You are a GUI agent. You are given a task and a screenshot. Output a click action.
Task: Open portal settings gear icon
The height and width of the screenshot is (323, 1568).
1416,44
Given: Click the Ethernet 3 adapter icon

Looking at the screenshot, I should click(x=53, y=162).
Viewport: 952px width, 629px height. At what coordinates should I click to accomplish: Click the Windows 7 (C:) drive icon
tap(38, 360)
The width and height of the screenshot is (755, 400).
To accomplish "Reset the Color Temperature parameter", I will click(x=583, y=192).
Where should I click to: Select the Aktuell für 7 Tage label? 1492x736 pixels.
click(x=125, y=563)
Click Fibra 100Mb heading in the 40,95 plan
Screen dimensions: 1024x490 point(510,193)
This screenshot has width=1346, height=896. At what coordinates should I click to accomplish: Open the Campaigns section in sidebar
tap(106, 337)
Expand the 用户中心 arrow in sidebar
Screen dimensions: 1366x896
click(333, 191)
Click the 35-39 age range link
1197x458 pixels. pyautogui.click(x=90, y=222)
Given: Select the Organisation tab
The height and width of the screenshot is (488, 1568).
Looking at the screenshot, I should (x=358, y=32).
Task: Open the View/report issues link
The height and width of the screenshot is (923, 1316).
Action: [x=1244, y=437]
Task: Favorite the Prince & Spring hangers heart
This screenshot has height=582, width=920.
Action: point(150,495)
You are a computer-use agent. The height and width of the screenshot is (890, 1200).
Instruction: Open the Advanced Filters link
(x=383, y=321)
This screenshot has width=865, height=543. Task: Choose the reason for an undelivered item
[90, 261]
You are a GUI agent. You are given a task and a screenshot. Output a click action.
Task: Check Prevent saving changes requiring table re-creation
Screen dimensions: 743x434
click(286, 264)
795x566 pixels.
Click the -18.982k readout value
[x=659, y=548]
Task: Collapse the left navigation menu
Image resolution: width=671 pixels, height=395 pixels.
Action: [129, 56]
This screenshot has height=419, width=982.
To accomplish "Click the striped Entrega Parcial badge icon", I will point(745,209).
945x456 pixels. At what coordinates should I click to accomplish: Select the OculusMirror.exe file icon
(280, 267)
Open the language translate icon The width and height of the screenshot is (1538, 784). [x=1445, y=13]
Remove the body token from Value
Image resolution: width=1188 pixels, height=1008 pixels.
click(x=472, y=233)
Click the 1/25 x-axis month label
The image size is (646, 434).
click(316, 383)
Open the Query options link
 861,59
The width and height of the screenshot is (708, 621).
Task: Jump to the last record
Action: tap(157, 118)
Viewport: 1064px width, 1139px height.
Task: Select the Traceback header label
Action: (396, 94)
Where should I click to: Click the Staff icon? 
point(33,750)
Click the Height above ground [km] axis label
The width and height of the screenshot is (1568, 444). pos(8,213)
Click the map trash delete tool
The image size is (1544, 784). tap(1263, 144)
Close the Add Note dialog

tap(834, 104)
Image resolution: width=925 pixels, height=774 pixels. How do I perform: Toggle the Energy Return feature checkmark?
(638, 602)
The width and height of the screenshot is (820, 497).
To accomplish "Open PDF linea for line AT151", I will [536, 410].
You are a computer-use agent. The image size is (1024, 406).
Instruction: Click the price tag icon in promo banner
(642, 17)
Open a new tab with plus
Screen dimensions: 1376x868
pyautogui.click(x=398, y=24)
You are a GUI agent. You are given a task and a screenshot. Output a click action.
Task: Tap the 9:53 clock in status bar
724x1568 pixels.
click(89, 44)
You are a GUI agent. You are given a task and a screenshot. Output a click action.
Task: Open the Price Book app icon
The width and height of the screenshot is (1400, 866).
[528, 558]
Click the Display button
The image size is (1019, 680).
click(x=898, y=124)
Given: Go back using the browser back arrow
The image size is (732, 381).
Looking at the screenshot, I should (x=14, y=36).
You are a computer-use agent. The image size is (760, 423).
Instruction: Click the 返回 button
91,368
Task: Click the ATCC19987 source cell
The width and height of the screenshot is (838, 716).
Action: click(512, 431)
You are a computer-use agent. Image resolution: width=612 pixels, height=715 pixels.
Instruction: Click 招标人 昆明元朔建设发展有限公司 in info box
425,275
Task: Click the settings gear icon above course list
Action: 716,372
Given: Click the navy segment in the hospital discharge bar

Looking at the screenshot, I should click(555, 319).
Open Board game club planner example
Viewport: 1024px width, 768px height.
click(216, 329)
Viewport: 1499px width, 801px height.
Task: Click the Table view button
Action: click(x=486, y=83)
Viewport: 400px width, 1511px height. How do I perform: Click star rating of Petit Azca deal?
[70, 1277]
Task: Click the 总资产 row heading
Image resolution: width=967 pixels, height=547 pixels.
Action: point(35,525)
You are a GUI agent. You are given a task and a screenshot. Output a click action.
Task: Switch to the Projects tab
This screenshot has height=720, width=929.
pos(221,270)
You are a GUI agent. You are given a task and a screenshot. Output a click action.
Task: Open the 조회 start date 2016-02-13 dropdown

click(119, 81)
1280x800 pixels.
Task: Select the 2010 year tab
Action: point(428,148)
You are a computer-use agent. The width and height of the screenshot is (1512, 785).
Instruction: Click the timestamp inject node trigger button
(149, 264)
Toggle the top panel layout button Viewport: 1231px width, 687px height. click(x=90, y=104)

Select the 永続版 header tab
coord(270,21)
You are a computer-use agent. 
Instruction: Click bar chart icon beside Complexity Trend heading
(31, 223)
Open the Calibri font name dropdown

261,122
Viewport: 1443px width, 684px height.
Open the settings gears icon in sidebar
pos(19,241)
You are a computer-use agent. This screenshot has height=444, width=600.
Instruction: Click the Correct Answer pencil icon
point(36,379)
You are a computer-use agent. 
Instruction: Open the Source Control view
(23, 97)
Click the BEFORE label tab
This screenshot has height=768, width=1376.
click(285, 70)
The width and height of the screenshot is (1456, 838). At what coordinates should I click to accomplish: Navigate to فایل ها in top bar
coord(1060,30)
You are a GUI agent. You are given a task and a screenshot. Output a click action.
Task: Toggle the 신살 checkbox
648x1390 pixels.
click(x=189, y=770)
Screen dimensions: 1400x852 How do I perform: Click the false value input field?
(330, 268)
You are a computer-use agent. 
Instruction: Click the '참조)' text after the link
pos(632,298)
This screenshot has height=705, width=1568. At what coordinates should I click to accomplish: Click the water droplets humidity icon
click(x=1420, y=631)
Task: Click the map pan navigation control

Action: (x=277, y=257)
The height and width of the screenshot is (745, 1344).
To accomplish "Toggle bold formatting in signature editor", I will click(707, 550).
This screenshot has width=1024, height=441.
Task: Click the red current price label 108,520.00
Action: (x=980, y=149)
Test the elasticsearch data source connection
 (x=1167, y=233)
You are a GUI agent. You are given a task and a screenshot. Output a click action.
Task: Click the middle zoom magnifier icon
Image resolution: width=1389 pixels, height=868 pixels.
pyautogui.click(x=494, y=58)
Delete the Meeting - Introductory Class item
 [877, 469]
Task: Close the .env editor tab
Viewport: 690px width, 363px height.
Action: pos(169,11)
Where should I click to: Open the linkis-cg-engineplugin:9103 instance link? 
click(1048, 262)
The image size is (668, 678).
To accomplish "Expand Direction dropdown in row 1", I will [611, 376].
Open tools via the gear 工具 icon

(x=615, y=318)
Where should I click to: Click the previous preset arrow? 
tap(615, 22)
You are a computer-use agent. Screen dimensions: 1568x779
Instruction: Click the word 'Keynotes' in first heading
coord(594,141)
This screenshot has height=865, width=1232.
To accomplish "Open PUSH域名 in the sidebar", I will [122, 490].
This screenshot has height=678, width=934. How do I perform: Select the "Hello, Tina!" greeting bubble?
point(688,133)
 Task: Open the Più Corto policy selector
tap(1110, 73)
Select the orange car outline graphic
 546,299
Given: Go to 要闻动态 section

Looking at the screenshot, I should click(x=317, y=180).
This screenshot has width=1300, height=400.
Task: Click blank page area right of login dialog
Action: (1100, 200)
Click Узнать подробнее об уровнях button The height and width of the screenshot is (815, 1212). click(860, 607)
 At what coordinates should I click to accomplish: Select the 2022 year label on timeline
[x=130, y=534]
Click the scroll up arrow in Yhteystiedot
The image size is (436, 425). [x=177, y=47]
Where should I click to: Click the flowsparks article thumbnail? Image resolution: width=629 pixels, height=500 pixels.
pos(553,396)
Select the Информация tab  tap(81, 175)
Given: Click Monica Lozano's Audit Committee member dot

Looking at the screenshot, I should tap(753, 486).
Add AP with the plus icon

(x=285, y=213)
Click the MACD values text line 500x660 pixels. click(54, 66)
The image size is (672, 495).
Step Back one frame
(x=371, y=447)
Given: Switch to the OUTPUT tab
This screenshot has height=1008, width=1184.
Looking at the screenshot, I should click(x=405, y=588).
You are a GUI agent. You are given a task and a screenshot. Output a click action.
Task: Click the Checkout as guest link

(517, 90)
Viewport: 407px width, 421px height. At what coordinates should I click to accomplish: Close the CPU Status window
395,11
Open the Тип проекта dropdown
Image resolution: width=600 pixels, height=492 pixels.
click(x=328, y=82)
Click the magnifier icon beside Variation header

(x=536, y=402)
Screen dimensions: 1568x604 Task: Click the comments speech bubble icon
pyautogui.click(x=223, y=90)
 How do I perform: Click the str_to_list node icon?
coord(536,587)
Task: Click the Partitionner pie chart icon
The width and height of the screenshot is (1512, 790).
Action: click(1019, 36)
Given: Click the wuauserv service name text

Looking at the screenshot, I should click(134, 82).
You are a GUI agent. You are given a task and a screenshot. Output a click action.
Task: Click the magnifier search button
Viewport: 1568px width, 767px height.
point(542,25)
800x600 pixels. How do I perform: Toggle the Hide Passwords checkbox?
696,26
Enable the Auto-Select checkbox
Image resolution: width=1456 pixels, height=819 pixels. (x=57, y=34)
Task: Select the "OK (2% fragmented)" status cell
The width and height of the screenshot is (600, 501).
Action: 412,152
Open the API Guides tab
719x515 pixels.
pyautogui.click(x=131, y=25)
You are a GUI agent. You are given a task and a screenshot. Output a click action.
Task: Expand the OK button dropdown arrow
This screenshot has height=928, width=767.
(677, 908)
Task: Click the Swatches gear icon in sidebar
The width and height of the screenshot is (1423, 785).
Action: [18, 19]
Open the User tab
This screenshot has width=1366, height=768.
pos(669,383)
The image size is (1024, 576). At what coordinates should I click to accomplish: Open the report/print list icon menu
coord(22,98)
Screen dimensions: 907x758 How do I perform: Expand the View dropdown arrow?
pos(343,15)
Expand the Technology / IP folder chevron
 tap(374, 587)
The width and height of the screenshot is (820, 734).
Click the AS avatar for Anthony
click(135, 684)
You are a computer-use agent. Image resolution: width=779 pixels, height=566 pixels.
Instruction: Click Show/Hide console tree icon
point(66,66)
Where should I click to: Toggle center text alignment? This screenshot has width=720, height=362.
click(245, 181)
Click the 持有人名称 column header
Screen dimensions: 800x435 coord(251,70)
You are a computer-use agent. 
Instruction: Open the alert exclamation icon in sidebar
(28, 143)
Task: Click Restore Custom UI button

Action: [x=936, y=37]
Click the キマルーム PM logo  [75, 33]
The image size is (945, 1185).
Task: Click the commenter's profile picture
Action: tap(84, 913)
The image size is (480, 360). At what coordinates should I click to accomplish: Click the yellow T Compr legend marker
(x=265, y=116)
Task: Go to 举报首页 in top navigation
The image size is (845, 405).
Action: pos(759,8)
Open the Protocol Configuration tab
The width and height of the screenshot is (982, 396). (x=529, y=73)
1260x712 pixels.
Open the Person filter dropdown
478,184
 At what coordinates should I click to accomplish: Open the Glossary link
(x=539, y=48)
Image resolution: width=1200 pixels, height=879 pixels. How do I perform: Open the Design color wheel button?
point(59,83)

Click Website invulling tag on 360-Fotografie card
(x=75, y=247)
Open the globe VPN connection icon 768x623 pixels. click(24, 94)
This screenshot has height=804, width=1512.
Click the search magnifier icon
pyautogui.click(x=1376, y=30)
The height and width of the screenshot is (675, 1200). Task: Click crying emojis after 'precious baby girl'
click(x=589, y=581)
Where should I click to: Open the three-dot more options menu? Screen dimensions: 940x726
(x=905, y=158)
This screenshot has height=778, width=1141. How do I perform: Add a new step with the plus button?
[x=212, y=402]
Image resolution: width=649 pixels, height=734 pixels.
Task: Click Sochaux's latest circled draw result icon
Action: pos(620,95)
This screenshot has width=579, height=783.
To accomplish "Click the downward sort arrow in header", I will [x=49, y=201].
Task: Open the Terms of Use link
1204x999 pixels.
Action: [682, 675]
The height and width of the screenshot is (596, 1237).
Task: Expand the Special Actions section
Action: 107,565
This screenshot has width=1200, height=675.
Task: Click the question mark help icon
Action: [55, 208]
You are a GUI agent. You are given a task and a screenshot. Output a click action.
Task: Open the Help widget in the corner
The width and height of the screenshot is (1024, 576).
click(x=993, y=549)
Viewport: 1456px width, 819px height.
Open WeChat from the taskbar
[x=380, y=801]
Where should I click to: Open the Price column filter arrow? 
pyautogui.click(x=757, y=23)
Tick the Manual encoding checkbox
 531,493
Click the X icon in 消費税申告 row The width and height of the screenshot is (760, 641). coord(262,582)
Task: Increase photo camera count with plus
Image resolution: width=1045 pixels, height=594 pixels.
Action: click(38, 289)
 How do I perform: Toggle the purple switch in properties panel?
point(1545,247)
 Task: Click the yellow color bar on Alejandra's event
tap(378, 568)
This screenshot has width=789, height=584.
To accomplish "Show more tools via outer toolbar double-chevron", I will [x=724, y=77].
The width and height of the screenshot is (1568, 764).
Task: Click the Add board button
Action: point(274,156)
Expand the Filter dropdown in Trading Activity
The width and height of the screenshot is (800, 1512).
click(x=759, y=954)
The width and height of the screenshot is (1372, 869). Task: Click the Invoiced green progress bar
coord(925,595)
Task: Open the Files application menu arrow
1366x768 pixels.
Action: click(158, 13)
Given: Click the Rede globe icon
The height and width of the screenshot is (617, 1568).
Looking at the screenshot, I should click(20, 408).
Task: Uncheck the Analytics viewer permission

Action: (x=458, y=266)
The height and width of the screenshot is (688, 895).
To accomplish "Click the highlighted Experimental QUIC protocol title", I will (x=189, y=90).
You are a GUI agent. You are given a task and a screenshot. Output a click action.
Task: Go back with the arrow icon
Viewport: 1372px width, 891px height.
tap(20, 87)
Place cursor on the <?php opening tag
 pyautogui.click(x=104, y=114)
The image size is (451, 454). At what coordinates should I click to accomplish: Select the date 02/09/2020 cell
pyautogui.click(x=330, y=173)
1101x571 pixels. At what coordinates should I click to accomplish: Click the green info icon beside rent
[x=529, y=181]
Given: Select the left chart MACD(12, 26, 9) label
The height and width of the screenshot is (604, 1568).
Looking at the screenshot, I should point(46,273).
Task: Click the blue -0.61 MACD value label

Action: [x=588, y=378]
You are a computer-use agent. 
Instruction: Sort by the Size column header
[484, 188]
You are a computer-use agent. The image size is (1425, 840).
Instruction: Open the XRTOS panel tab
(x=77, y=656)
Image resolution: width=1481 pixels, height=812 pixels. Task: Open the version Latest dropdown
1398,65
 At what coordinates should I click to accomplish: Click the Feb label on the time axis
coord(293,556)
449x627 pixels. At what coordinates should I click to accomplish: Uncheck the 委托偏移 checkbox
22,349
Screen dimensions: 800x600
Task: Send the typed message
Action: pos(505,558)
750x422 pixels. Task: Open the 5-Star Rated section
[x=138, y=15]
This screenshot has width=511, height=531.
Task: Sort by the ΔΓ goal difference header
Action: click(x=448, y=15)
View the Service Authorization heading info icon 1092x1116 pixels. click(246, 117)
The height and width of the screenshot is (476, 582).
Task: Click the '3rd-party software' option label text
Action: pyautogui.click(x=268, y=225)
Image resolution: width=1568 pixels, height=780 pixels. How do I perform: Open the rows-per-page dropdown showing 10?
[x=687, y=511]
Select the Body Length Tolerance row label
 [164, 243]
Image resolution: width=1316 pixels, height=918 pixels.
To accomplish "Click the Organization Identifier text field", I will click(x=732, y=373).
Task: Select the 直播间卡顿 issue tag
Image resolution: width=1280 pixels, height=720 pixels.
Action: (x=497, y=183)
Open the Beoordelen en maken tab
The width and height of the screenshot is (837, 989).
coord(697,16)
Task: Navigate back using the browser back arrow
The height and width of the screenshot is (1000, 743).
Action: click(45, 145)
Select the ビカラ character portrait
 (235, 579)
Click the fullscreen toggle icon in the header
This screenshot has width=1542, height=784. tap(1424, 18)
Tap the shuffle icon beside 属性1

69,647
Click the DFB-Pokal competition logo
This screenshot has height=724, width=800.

——

■ Work to complete
Edit the lines from the one containing "1260x712 pixels." through the one containing "Open the globe", inclusive, swapping "dropdown" for "menu" and changing nothing else. Return only those lines.

■ Correct response
1260x712 pixels.
Open the Person filter menu
478,184
 At what coordinates should I click to accomplish: Open the Glossary link
(x=539, y=48)
Image resolution: width=1200 pixels, height=879 pixels. How do I perform: Open the Design color wheel button?
point(59,83)

Click Website invulling tag on 360-Fotografie card
(x=75, y=247)
Open the globe VPN connection icon 768x623 pixels. click(24, 94)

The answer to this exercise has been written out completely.